• _Data listing_:
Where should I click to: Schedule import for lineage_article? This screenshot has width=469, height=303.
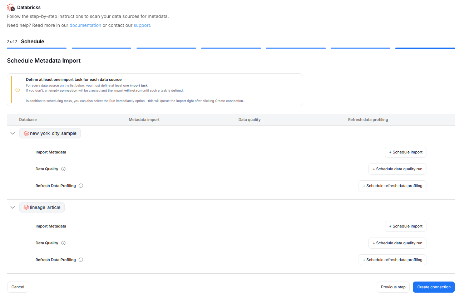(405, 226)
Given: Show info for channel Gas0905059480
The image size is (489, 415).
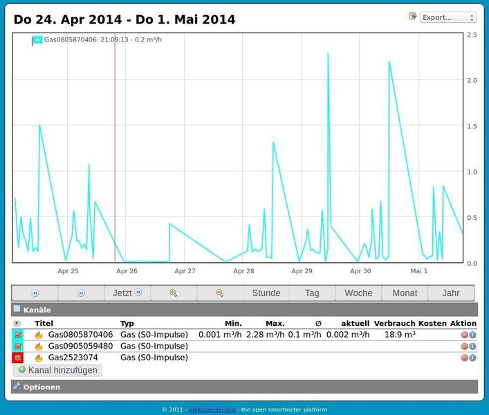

---

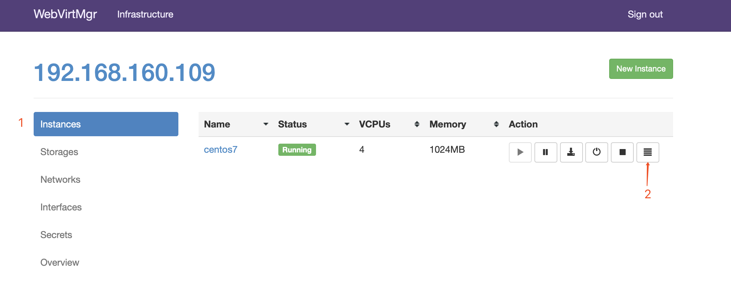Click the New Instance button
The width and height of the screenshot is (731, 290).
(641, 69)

• _Task to carry out_: What are the lines in the records above, word for word, from the one containing "Where should I" through the one containing "The image size is (489, 415).", both ends included and pictures left out?

• _Result of the exercise_:
Where should I click to: Schedule import for lineage_article? This screenshot has width=469, height=303.
(405, 226)
Given: Show info for channel Gas0905059480
The image size is (489, 415).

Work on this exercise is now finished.